Today has been a good day. I would say great, but I am in the hospital.
Got my PICC! People keep saying “someone has some pull around here.” I think my doctor has some pull and is gentle, kind, and is taking small steps with me.
And I got my PICC just in time. My vein collapsed, said “Good-bye you stupid fool. I told you I don’t like IVs”, and then within 5 minutes the chest xray report came through saying my PICC is a go.
I drank a gallon of water today. Crazy, right.
There is no sleeping in hospitals. People in and out all day: the nurse at least 15 times, a gaggle of people making rounds, my doctor, PT twice, housekeeping, dietary, my friend Linda, Sheila, Edward, respiratory at least 3 times. I think that is enough.
I am tired.
I did yoga in my room that is all to myself with windows surrounding me. I have a shower which I found out that only 2-3 rooms on the floor have their own shower. Otherwise, there is a communal shower. Nothing is good communal.
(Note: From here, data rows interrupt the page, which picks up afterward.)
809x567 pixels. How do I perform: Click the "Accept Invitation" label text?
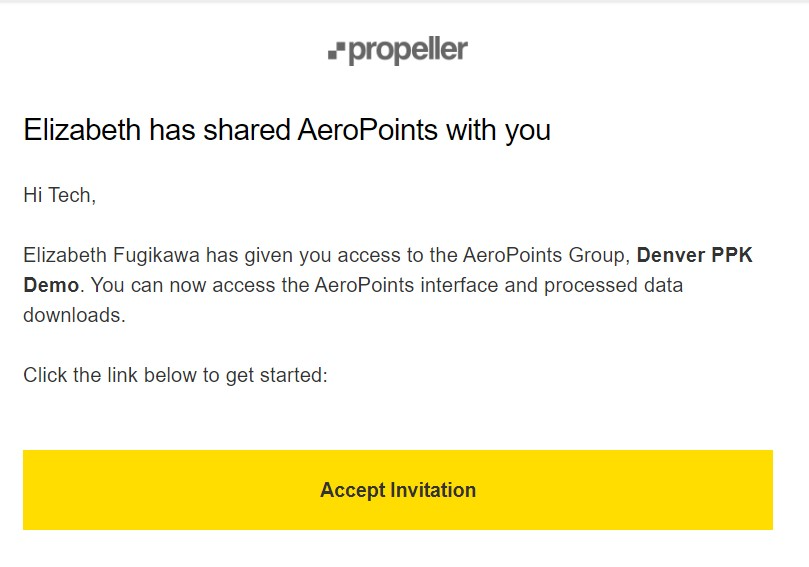tap(398, 490)
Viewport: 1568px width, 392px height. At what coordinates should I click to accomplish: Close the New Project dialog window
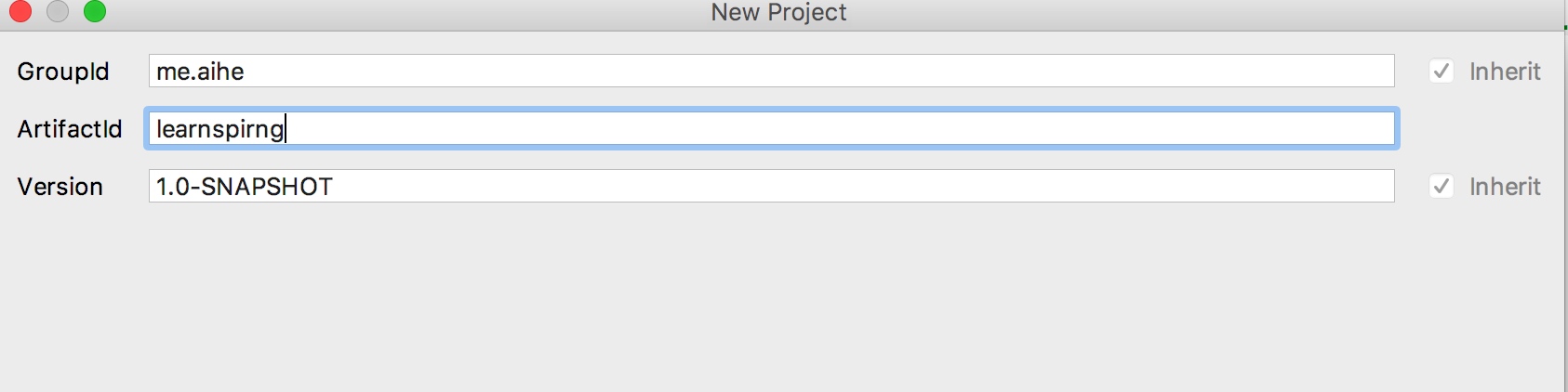pos(20,11)
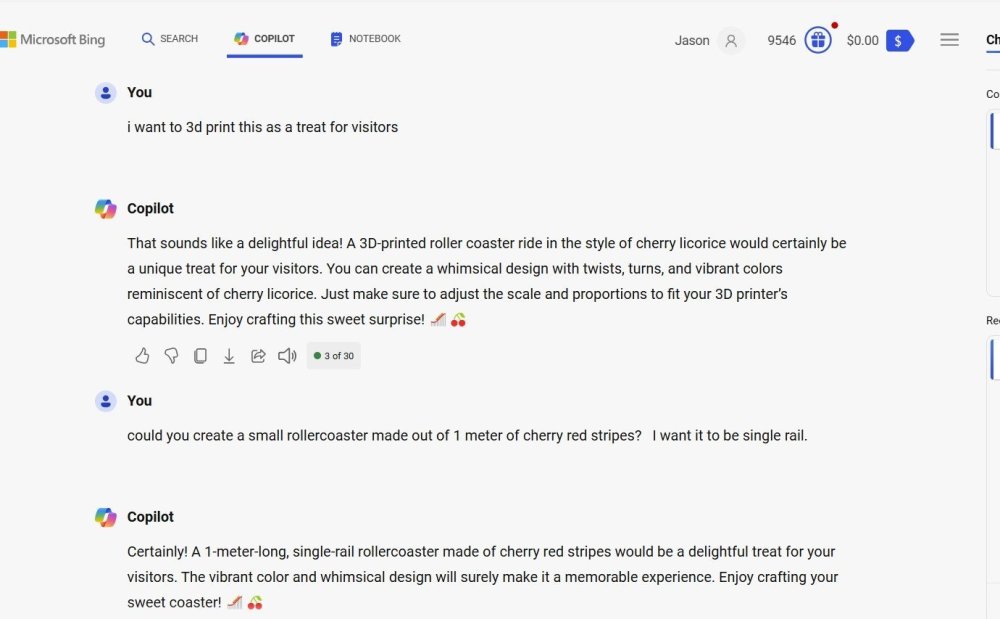Export the response with download icon

pos(229,356)
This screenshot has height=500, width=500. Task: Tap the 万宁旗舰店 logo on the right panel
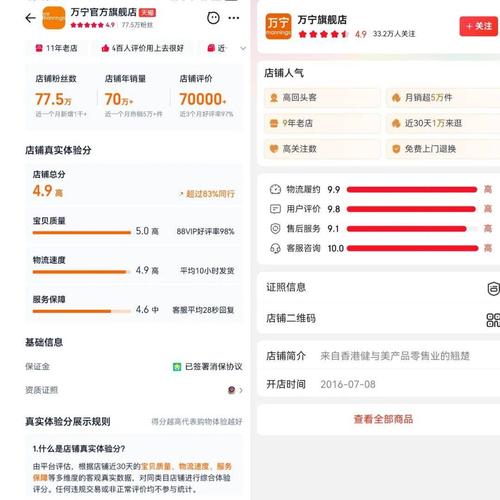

I ran and walked on the treadmill for a total of 35 minutes. Something I learned, enlightened me into the PICC world: when you sweat and there is tape on you, taped that is sealed to your skin, it could itch underneath. I am not so smart.
Then, my doctor and I came up with a plan. My apices in my lungs have some bronchiectasis; there is visual change on the chest x-ray. It is probably main reason why I have loss of volume.
Good thing, it is my apices and not my lower lung. Shorter pathway to get out!
I will do my nebs in the morning, then physical therapy will come in and do manual therapy for a half hour. Exercise mid-afternoon and then my vest treatment in the evening, while drugs, drugs, and more drugs infuse.
Conclusion: I made the right choice by coming in. My doctor specifically said to me, “I do not want you to think that this is a downward spiral. You are healthy, but we want you to be as healthy as you were.”
I may be having someone come out to our home to do manual therapy a couple times a week for a month; all depends on the insurance of course. Nevertheless, Sheila is going to help me with my stubborn apices. My vest jacket just doesn’t reach that high, since your apices resemble mountain tops that reach right up to your collarbones.
I just found out from my lovely nurse that when CF patients get their PICC line they are usually scheduled directly in interventional radiology. Apparently bedside is not the norm for CF patients. She said if I ever have to come in again, that is probably where I will be. I think my doctor is becoming, if not already, my little angle. He sensed, knew my hesitation about all of this. I am thankful.
I am also stubborn, determined, and THIS situation will not happen again; and me being in a hospital – I have no words. Do not mess with the Messa. I mean it. That is not a joke.